Below are the records; give again exactly the line with "Task: Add title and description via Tt icon", the line with "Task: Tap the Dinner moon icon", and each line that lies between them, and nothing besides.

> _STUDY MATERIAL_
--------

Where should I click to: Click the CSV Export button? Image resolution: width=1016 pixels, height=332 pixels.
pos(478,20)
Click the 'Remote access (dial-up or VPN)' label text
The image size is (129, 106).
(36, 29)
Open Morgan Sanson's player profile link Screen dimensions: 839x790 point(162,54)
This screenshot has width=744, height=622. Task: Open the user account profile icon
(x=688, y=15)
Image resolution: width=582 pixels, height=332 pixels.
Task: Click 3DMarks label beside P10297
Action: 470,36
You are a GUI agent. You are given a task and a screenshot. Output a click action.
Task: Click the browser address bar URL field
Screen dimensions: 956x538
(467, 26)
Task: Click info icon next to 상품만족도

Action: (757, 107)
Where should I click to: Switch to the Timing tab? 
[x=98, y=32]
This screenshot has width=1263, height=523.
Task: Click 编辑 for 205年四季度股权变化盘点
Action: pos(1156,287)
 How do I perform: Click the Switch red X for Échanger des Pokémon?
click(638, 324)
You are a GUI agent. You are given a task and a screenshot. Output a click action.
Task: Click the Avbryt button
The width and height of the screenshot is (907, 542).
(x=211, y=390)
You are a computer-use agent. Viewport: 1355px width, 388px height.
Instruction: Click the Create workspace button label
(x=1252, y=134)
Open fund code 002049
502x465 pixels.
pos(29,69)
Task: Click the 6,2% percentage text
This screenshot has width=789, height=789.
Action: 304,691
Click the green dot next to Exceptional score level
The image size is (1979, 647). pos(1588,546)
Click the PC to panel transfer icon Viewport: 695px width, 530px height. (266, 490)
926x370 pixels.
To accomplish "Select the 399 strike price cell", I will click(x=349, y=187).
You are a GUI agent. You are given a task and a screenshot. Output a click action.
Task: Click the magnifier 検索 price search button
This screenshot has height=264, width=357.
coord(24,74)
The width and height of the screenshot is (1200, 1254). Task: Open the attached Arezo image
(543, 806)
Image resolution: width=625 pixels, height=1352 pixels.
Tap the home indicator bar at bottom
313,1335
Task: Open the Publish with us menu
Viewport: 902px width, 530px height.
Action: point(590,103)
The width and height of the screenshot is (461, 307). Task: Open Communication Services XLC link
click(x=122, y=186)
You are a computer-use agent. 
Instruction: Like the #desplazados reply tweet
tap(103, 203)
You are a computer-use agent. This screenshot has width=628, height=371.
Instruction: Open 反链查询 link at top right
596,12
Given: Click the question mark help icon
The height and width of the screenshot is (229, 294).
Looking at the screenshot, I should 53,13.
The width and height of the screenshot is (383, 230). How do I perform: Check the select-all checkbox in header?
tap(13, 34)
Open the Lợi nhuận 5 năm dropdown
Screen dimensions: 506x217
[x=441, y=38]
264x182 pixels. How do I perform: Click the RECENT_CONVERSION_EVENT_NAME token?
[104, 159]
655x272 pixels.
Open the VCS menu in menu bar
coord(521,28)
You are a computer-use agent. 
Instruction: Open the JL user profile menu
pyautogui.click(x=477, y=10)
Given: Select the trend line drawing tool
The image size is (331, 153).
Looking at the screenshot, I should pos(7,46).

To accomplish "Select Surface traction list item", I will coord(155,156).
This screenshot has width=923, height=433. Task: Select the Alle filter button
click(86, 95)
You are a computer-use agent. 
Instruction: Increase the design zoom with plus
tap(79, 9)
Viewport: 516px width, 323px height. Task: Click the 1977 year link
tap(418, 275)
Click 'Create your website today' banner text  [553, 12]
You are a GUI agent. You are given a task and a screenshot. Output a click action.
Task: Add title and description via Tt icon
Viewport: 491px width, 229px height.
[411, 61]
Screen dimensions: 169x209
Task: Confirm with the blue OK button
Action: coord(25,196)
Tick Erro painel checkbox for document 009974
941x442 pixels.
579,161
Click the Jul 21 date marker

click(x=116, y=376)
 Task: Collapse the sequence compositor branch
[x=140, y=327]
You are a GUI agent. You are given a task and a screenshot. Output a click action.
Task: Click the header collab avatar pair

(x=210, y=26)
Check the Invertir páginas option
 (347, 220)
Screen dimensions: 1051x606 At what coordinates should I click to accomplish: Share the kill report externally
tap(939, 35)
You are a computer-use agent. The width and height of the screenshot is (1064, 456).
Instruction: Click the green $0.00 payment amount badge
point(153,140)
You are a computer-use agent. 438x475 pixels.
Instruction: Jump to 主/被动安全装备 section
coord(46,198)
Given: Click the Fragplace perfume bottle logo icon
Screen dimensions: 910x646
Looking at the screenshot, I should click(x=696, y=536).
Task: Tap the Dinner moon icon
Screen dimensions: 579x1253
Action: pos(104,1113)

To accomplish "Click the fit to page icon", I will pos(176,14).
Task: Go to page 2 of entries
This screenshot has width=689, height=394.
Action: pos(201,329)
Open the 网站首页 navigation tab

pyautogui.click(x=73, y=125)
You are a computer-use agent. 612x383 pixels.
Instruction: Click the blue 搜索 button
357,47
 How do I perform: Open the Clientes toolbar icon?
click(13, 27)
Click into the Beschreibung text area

--------

> _ANSWER TO THIS EXERCISE_
Task: Add title and description via Tt icon
Viewport: 491px width, 229px height.
[411, 61]
Screen dimensions: 169x209
Task: Confirm with the blue OK button
Action: coord(25,196)
Tick Erro painel checkbox for document 009974
941x442 pixels.
579,161
Click the Jul 21 date marker

click(x=116, y=376)
 Task: Collapse the sequence compositor branch
[x=140, y=327]
You are a GUI agent. You are given a task and a screenshot. Output a click action.
Task: Click the header collab avatar pair

(x=210, y=26)
Check the Invertir páginas option
 (347, 220)
Screen dimensions: 1051x606 At what coordinates should I click to accomplish: Share the kill report externally
tap(939, 35)
You are a computer-use agent. The width and height of the screenshot is (1064, 456).
Instruction: Click the green $0.00 payment amount badge
point(153,140)
You are a computer-use agent. 438x475 pixels.
Instruction: Jump to 主/被动安全装备 section
coord(46,198)
Given: Click the Fragplace perfume bottle logo icon
Screen dimensions: 910x646
Looking at the screenshot, I should click(x=696, y=536).
Task: Tap the Dinner moon icon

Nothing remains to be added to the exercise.